Unlike advance market commitments (AMCs) (23), the HIF is not disease-specific and is thus much less vulnerable to lobbying by firms and patient groups. It simply offers to reward any new medicine that works, in proportion to how well it works, provided that the innovator agrees to sell it at cost. This can also include the development of new uses for existing products, efforts that are not rewarded under TRIPS-pure. The HIF thus pulls research toward the medicines that can do the most good. Analogously, the HIF also re-orients the innovation and marketing priorities of the pharmaceutical industry toward health impact. By greatly increasing the health impact of pharmaceutical spending in these ways, the HIF would benefit (relative to the status quo) patients and insurers.
The HIF would also benefit pharmaceutical firms. It would broaden the range of research projects they can profitably undertake and would, in particular, transform the more damaging diseases of the poor into lucrative profit opportunities. Because HIF-registered new medicines for such diseases would be sold at cost, firms would not have to exclude large numbers of poor patients and would not face popular protests and resentment. To the contrary, they would benefit from their pioneering work, through name recognition and respect in developing countries, where they can then find a better reception also for their other products. In some cases, a product that would have been profitable if sold with a patent-protected mark-up, may be even more profitable with HIF-registration. Here, too, innovators can benefit: by making more money and through a much better public image. And it is always their own decision whether to register some specific product or not.
The HIF will be financed through tax contributions from all around the world. But taxpayers will reap compensating benefits. They will benefit from much-reduced prices of some important medicines as well as from the existence of high-impact medicines that, without the HIF, would not have been available at any price. The HIF mechanism would ensure that taxpayers always obtain good value for money since any HIF-registered product will cost less per unit of health impact than products outside the HIF (13). Taxpayers would also benefit from a reduction in risks of pandemics and other health problems that easily cross national borders.

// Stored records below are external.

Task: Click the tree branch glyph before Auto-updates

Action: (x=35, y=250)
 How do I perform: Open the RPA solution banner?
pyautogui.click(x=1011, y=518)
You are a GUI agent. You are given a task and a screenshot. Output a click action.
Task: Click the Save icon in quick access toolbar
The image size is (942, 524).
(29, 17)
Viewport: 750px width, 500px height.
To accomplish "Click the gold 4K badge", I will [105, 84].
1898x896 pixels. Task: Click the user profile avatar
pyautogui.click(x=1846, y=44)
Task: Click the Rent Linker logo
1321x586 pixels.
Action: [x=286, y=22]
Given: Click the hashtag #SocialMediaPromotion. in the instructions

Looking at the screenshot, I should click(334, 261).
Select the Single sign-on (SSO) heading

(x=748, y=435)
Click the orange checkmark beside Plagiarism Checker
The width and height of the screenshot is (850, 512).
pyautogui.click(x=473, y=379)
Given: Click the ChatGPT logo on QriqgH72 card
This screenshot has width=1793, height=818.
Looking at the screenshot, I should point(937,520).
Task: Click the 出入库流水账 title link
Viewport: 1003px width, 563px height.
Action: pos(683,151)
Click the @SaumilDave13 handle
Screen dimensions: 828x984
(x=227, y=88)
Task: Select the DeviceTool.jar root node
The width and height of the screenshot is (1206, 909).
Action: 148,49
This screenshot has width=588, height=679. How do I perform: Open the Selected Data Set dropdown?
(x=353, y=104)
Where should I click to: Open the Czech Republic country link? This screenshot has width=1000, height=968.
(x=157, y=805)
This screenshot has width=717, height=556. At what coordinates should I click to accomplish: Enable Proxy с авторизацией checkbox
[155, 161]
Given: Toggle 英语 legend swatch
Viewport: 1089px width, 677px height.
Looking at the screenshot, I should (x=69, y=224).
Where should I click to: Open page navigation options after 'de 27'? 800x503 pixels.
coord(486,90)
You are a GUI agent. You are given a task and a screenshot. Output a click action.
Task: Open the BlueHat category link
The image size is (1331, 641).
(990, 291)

Current health disparities due to lack of access to medicines are morally unjustifiable. The existing TRIPS-pure regime provides inadequate incentives for the pharmaceutical industry to develop treatments for diseases that account for most of the world’s disease burden. The HIF would offer a complementary mechanism through which products tackling these diseases would be rewarded in proportion to their global health impact. The existing TRIPS-pure regime also ensures that the more advanced existing treatments are priced out of the reach of the majority of the human population. All HIF-registered products would be sold everywhere at the lowest feasible cost of manufacture and distribution. Quite apart from the global health gains it would produce, the creation of the HIF can also be justified to all relevant stakeholders separately. So what are we waiting for?